In between, I've been attacking the Hillside Garden, which needs major work. It's become a difficult area. The soil is clay, and I haven't been able to mulch it the last couple of years. When it is dry, and this summer has been very dry, I can hardly get the fork in, let alone up-end any perennials. It rained a bit last night, and I got some Goldenrods dug out (too many of them) and got a start on removing the Geranium Sanguineum. (Some call it Bloody Cranebill, and that's not an adjective.) Now there's a thug for you. Spreads like the dickens, and roots to China. And always only has a few flowers. One plant, surrounded by rocks and gravel, is a fine thing, but a patch of it is a boring mess.

Of course, that's only one side of renovating. The other is new planting, and that will wait for Spring. I have some ideas......

Oh, and I promised some more pictures of Fringed Gentian, so here they are:

The flowers only open in the sun, but aren't they worth waiting for?

Friday, September 2, 2011

Hare-brained Scheme

Some are born to hare-brained schemes, and others have hare-brained schemes thrust upon 'em. I don't know if I fall into the first category, but I definitely suffer from the latter.

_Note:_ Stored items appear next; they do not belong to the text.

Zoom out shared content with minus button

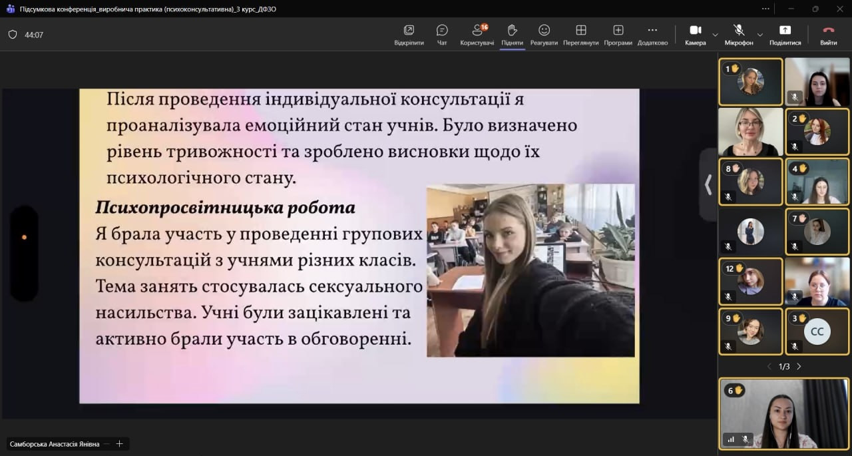(x=106, y=444)
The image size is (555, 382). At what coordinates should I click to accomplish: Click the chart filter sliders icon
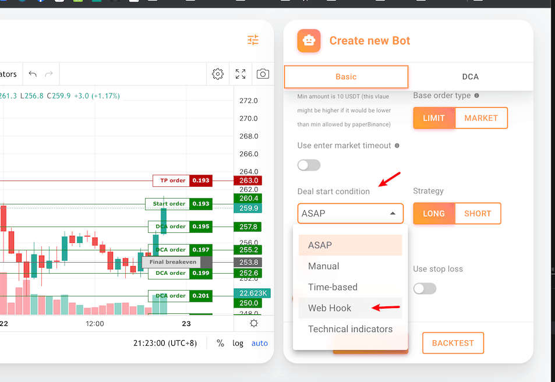tap(253, 40)
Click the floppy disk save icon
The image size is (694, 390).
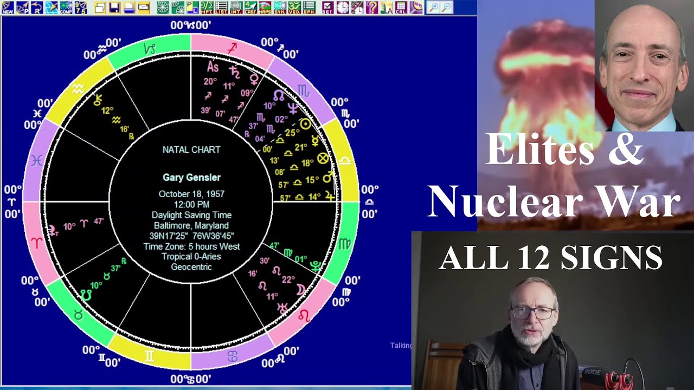click(114, 8)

My latest one was born of necessity. The gravel walkway beside my Studio, actually between it and a short clay bank, has been impossible to keep weed-free. It is often damp, with runoff from the hill behind, and the clay is heavy and sticky. I've pulled.... I've hoed, I've even resorted to Nasty Chemicals. Nothing worked for very long.

During heavy rains water runs down the walkway on its way across the driveway and then down to the Marsh. I've made a shallow swale along the edge to channel this a bit. Still, I think the rain is washing tons of seeds down with it.

Now Horsetails, Equisetum arvense,  have come up in it.

Frustrated, I thought of landscape fabric. I had a bit, given to me by a friend who moved away, tucked in the shed. There wasn't nearly enough, but I also had a roll of house-wrap, left over from when the house was being built. It was some kind of synthetic, waterproof, sturdy, black.... well, why not, I thought.

Here's the result:

Take that, horsetails!

You can see there's still lots more work to be done: the path up the hill is a mess, the clay bank needs a complete overhaul, I need to put more gravel on the fabric.... but maybe now this area won't be quite so daunting.

And maybe this will be one of my more successful hare-brained schemes.